• **提示文**
--- --- ---

READYFOR?をご覧のみなさん、こんばんは。復興応援団代表の佐野哲史です。

 

4夜連続でお送りしている、「防災減災研修」の具体的な中身についてお話しするシリーズ。今日はその最終回です。

 

本研修事業のコンセプトを確認します。

 

 ①マニュアルをつくらない/ただし事例集はつくる
 ②現場で深く学ぶ/実際に見て、問いかけて学ぶ
 ③自分で考える/自分の環境に置き換えて考える
 ④ひとりひとりがよき避難者をめざす

 

今日は、「防災減災研修」の全体パッケージのご紹介と、まとめのメッセージとしての、④ひとりひとりがよき避難者をめざす についてお話しします。

 

全体パッケージのご紹介
まず、本研修の主たる顧客として僕たちが想定しているのは、

 

 ・首都圏の、マンション自治会と住民有志
 ・首都圏の、テナントビル管理会社と関連スタッフ

 

こうした、災害対策・避難誘導・避難所運営に実際に責任を持ってあたられる「当事者」の立場の方々です。

--- --- ---

• **提供資料**
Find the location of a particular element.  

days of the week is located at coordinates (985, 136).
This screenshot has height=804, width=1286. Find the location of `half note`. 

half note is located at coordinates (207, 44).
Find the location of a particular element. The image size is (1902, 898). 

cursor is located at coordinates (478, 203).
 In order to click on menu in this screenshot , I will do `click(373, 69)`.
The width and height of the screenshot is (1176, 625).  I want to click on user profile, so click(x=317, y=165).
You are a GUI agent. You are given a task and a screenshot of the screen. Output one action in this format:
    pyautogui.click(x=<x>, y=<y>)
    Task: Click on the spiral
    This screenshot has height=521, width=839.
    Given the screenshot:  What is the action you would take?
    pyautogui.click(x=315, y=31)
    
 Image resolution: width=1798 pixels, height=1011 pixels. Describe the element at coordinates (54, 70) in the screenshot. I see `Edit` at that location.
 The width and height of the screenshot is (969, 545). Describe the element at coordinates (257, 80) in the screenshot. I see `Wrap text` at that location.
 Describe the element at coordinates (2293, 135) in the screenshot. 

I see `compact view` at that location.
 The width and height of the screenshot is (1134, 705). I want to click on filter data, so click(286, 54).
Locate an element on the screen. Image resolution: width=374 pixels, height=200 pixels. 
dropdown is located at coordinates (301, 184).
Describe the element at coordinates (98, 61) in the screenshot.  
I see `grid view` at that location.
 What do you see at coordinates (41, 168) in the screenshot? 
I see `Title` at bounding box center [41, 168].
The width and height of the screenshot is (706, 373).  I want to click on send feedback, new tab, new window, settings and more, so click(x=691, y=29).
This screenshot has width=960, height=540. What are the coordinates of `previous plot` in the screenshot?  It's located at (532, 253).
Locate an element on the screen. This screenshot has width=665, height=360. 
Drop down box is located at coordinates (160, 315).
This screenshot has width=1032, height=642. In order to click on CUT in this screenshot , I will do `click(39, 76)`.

--- --- ---

• **取り組み方**
防災減災研修についての文章から、「本研修事業のコンセプトを確認します。」から「ざす についてお話しします。」までを、両端の語句も含めてそのまま書き写してください。

• **解答**
本研修事業のコンセプトを確認します。

 

 ①マニュアルをつくらない/ただし事例集はつくる
 ②現場で深く学ぶ/実際に見て、問いかけて学ぶ
 ③自分で考える/自分の環境に置き換えて考える
 ④ひとりひとりがよき避難者をめざす

 

今日は、「防災減災研修」の全体パッケージのご紹介と、まとめのメッセージとしての、④ひとりひとりがよき避難者をめざす についてお話しします。